Kepler-452b: The Closest Exoplanet Match to Earth
Thursday was a red letter day for exoplanet astronomers -- it was the day that marked the announcement of the discovery of Kepler-452b, an alien world that possesses more Earth-like traits than any exoplanet discovered before it. Take a look at what we think it might look like:
July 23, 2015, was a red letter day for exoplanet astronomers -- it was the day that marked the announcement of the discovery of Kepler-452b, an alien world that possesses more Earth-like traits than any exoplanet discovered before it. Located around 1,400 light-years away, at first this extrasolar planet may not appear very "Earth-like." For starters, it is approximately 60 percent bigger than Earth and likely 5 times more massive. This means that the surface gravity on Kepler-452b would be twice that of Earth's.
But the world has a 385 day orbit around a very sun-like (G2-class) star, putting it right inside of the habitable zone for that star. Previous exoplanet discoveries have either been too big, too small, or have wide or extremely compact orbits; none have been approximately Earth-sized (and probably rocky) with an orbit within the habitable zone of a sun-like star. Shown here are six the small "habitable zone planets" discovered by NASA's Kepler Space Telescope. Each exoplanet orbits their star within the region that allows just the right amount of solar energy to allow water to exist in a liquid state on their surface (assuming they have water and if they even have a "surface"). As you can see, each is wildly different and none are approximately Earth-sized and orbit a sun-like star. Kepler-452b, however, ticks all the boxes, making it an intriguing exoplanet for rigorous study.
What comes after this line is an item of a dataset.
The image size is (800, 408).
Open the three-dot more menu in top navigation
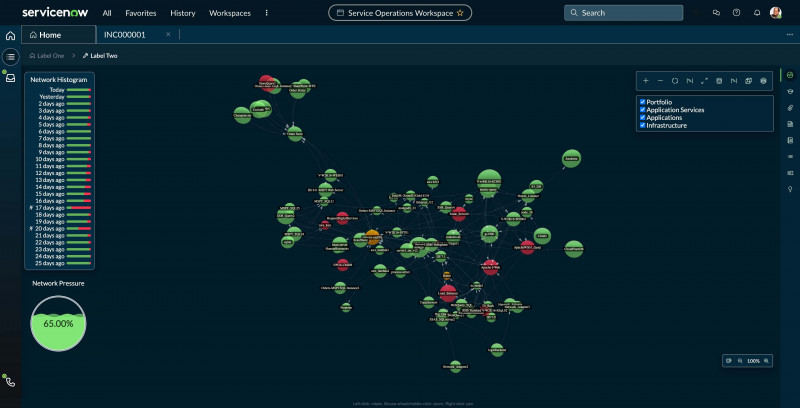(266, 13)
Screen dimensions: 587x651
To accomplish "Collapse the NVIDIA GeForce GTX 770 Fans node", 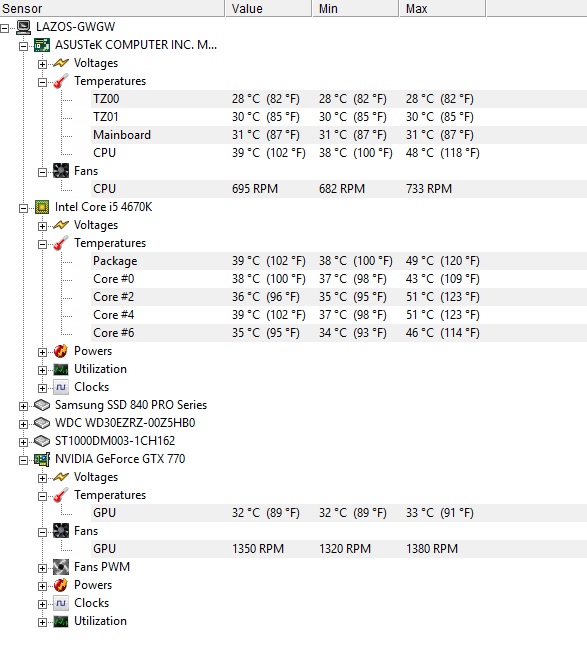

Kepler-452b has another fascinating characteristic: it's older than Earth. The star it orbits, Kepler-452, is approximately 1.5 billion years older than our sun, indicating that the star system is quite a bit older than our solar system. According to planetary formation theory, planets form soon after their stars are born. This means that Kepler-452b is an older world, likely existing inside its star's habitable zone for 6 billion years. If there are life's ingredients* on Kepler-452b's surface, including a bountiful supply of liquid water and a life-supporting atmosphere, life could thrive on this world. Of course, the question of life is pure speculation -- we don't know if there's any water or even an atmosphere -- but it is a tantalizing thought.
*Life "as we know it", in any case.
In this artist's impression, the size of Kepler-452's habitable zone is compared with that of our sun's, with the size of the planet's orbits overlaid. Also, the compact star system surrounding the M-dwarf Kepler-186 is included. As can be seen, the habitable zone surrounding Kepler-186 would fit well within the orbit of Mercury around the sun -- red dwarfs are smaller and cooler than G2-class stars, so their habitable zones will be a lot more compact.
To date, 1,030 exoplanets have been confirmed by the Kepler mission, but only a dozen less than twice the size of Earth that orbit within their star's habitable zones have been discovered. All of these approximately Earth-sized "habitable" worlds orbit 3 classes of star: G stars (like the sun), K stars and M stars (a.k.a. M-dwarfs). G-class stars are hotter and more massive than K-class stars and K-class stars are hotter and larger than M-dwarfs. As the star class becomes cooler, the habitable zone around each shrinks.
Currently, it is not known if Kepler-452b even has a rocky surface -- but planetary models suggest that it should have. If this is the case, the alien world would be a fascinating place, leading Kepler mission scientists to speculate that the exoplanet may have a thick atmosphere and, possibly, active volcanoes. But the big question is whether such a world could host life. Unfortunately we'll have to wait until the next generation of space telescopes to possibly observe Kepler-452b's hypothetical atmosphere. To find life, however, we may never know until we have the ability to send a probe there. Alas, at 1,400 light-years distant, we'll be waiting a long time for that to happen.